Sinergia CUT quer participar da Política Energética de Lula

16 janeiro 11:03 2007

No último dia 10 de janeiro, o Sinergia CUT, através da Federação Nacional dos Urbanitários (FNUCUT), enviou carta ao presidente da República, Luiz Inácio Lula da Silva, solicitando participar do Conselho Nacional de Política Energética (CNPE) ao lado dos representantes da sociedade, agentes produtores e dos consumidores de energia elétrica.


O objetivo é poder contribuir para a busca das melhores soluções aos problemas do setor e participar da avaliação sobre os rumos e o papel do setor energético brasileiro.


Além do CNPE, a FNU também quer fazer parte das reuniões do Comitê de Monitoramento do Sistema Elétrico (CMSE) visando a perfeita e imediata comunicação das decisões ali encaminhadas aos trabalhadores do setor aumentando seu envolvimento.


O Sinergia CUT, junto com a FNU, participou ativamente junto ao Ministério de Minas e Energia da elaboração das diretrizes do novo modelo do setor elétrico e esteve atuante no Congresso Nacional na defesa da sua aprovação.


E os avanços na recuperação da credibilidade da população e dos agentes  a partir da implantação do novo modelo são evidentes: a volta dos investimentos na expansão do setor, o Luz Para Todos, o Biodiesel e a valorização da capacidade técnica.


Mas ainda há muito a caminhar.
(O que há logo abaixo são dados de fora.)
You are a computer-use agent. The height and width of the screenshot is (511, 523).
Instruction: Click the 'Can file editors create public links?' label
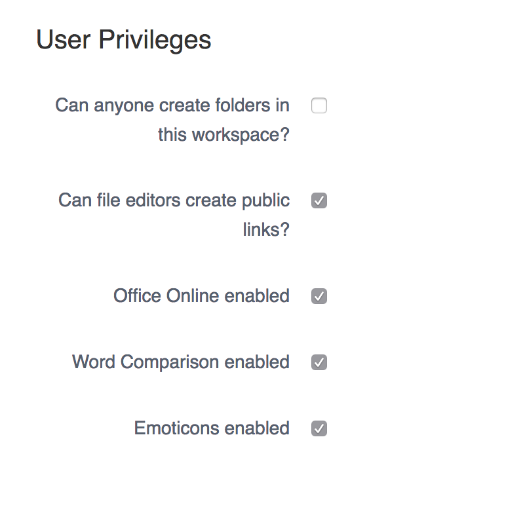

Ressalta-se a urgência de definições referente a infra-estrutura do campo energético, a escolha da matriz e suas implicações sobre o meio ambiente, a tarifa e a disponibilidade de energia para o crescimento econômico.


Segundo a direção do Sindicato, ‘para continuar avançando na implantação do novo marco institucional, é fundamental consolidar a dinâmica de interação com todos os segmentos sociais que atuam no setor, e necessariamente, aprofundar a discussão sobre os critérios de escolha dos dirigentes, onde a ética e a competência prevaleçam’.


Confira abaixo, algumas posições que fazem parte da luta dos trabalhadores nos últimos anos e que foram transcritas na carta enviada ao presidente Lula:



  • ‘O grupo Eletrobrás deverá atuar de forma integrada, pois reúne competência e experiência, fundamentais para se manter e crescer no ambiente competitivo do setor. Contribuindo de forma decisiva para a expansão do sistema elétrico, tão necessária ao desenvolvimento econômico sustentável do Brasil.

  • Permitir participação acionária com poder de controle nos empreendimentos, associando-se a grupos econômicos dentro e fora do país, principalmente buscando a integração energética com países da América do sul.

  • Fortalecer empresarialmente e flexibilizar a gestão dos recursos humanos, eliminando a tutela da resolução CCE 09 de 1996. Exercer efetivo e legal papel de coordenação das empresas controladas, definindo as estratégias para o Grupo em modelo de governança corporativa apoiado em metas de gestão e no controle social, incluindo a participação de representante dos trabalhadores nos conselhos de administração com objetivo de dar maior transparência na gestão das empresas, a exemplo do que já ocorre há mais de dez anos em várias empresas privadas e estatais do setor.

  • Contribuir fortemente com os investimentos para a expansão do setor e o desenvolvimento científico-tecnológico, através de recursos próprios e por meio de captação de recursos nos mercados de capital e financeiro no Brasil e no exterior, em igualdade de condições com empresas privadas no acesso aos financiamentos públicos, em especial do BNDES e fundos de pensão.

  • Merece destaque a solução para as empresas federais de distribuição, classificadas como investimentos temporários da Eletrobrás. O compromisso de campanha presumindo sua retirada do PND deu um novo alento ao conjunto dos trabalhadores daquelas empresas no sentido de ampliar a contribuição que tem dado na sua recuperação. Propõe-se prioridade no encaminhamento do PLS 51 da senadora Fátima Cleide PT – RO, associado com urgentes ações para criação de modelo de governança corporativa com estabelecimento de compromissos claros baseados em instrumentos técnicos de aferição envolvendo os trabalhadores, as empresas, governo, agência reguladora e legislativo.